Data records Block Start

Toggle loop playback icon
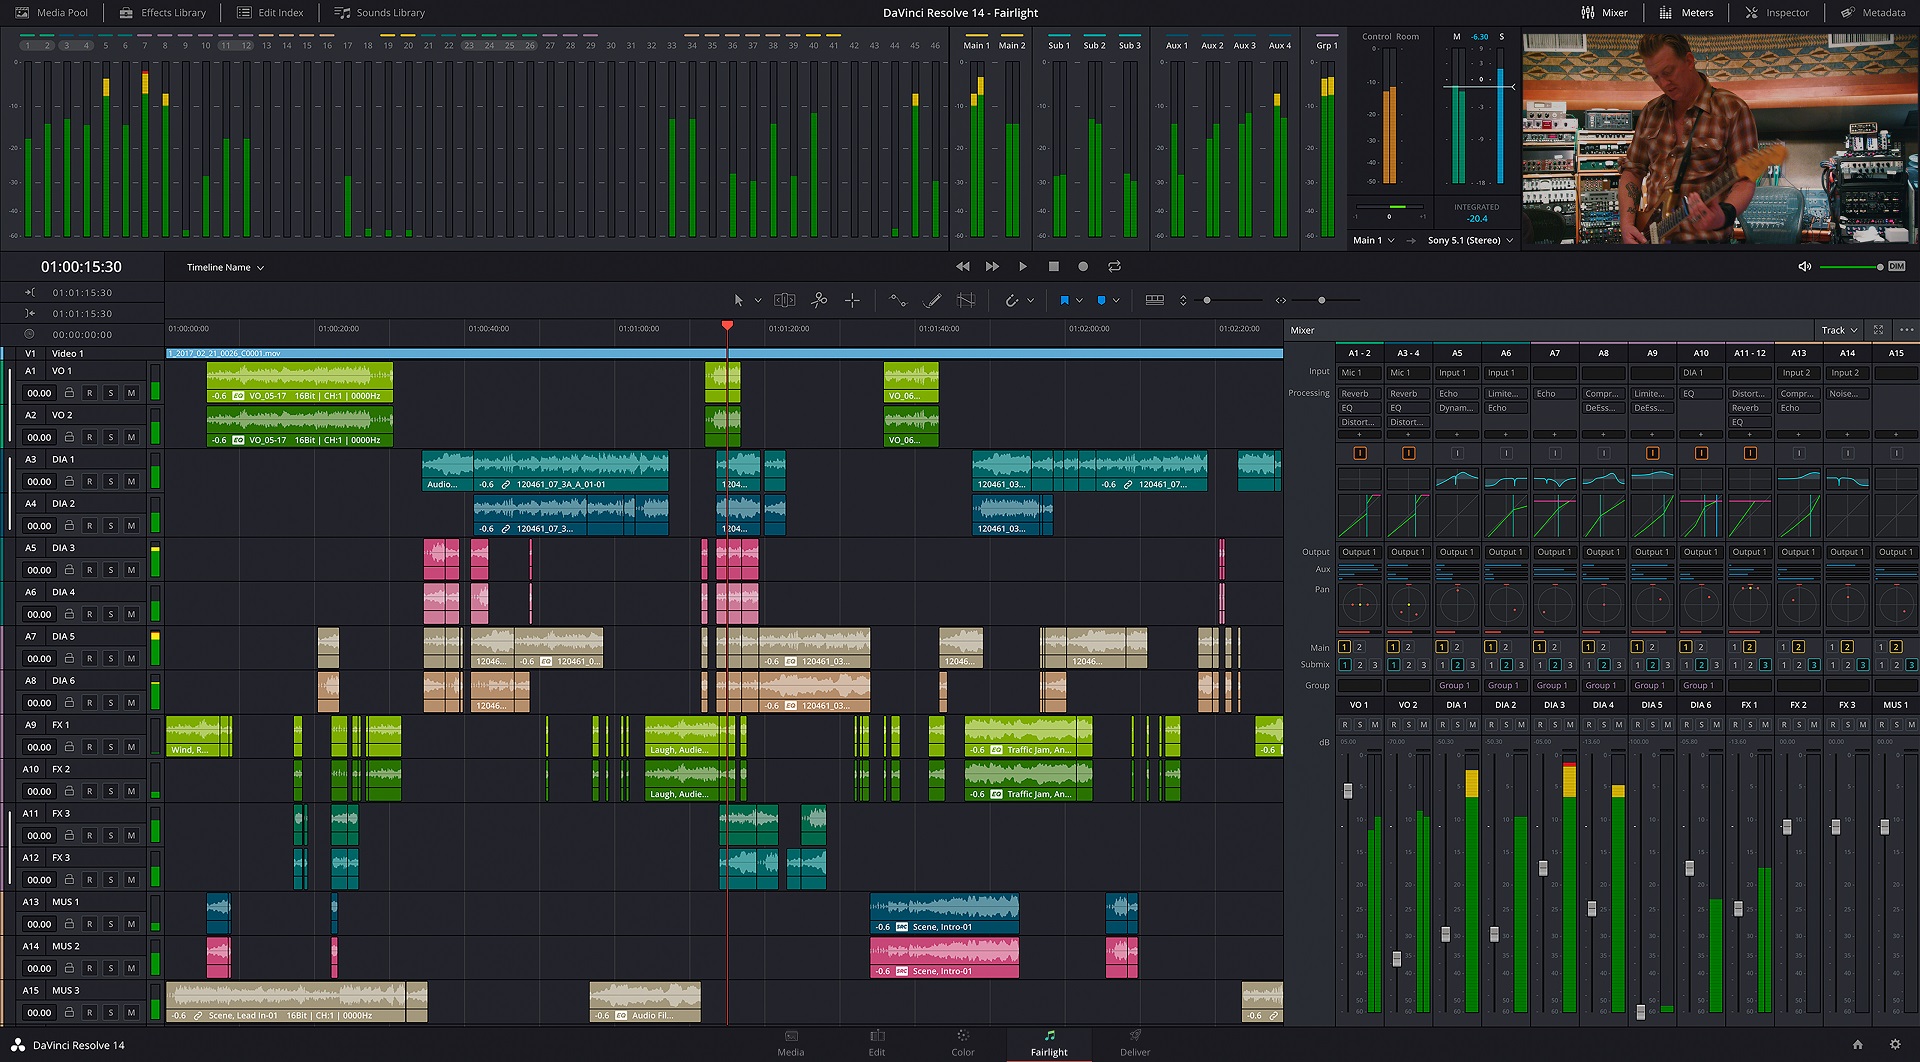1920x1062 pixels. 1114,267
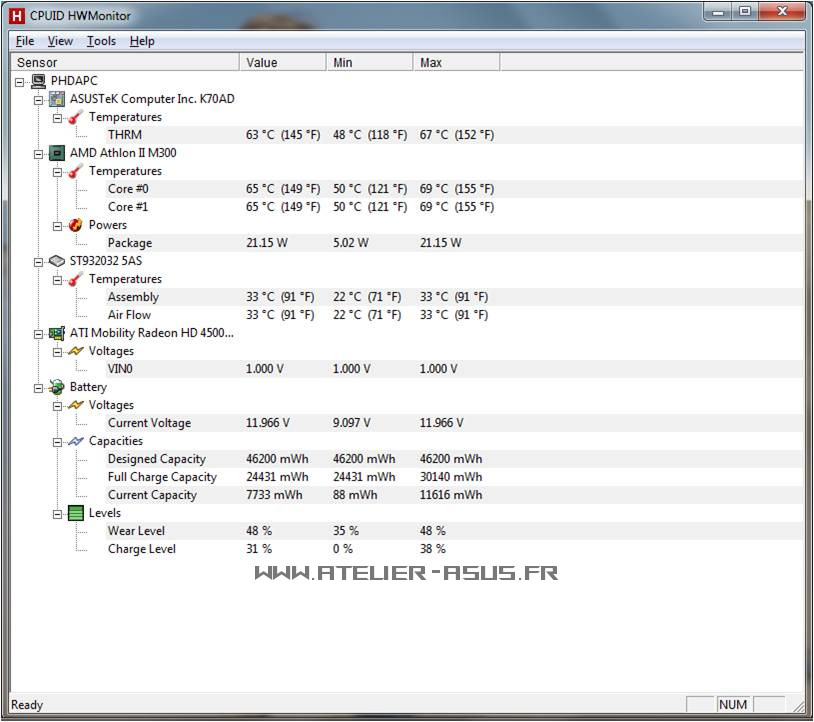Collapse the PHDAPC root node
This screenshot has width=814, height=722.
tap(20, 81)
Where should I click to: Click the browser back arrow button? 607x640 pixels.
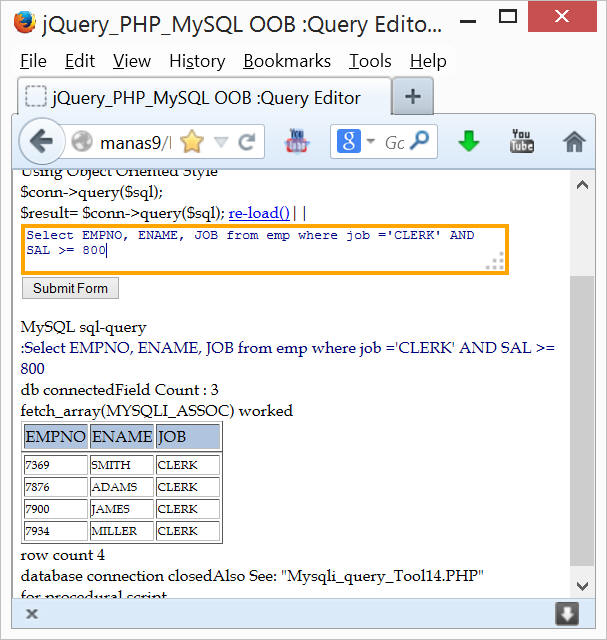coord(42,142)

Data records Block End

Exercise details
Restate the data above word for word, omitting every picture.

Written response
Toggle loop playback icon
1920x1062 pixels. 1114,267
Collapse the PHDAPC root node
This screenshot has width=814, height=722.
tap(20, 81)
Where should I click to: Click the browser back arrow button? 607x640 pixels.
coord(42,142)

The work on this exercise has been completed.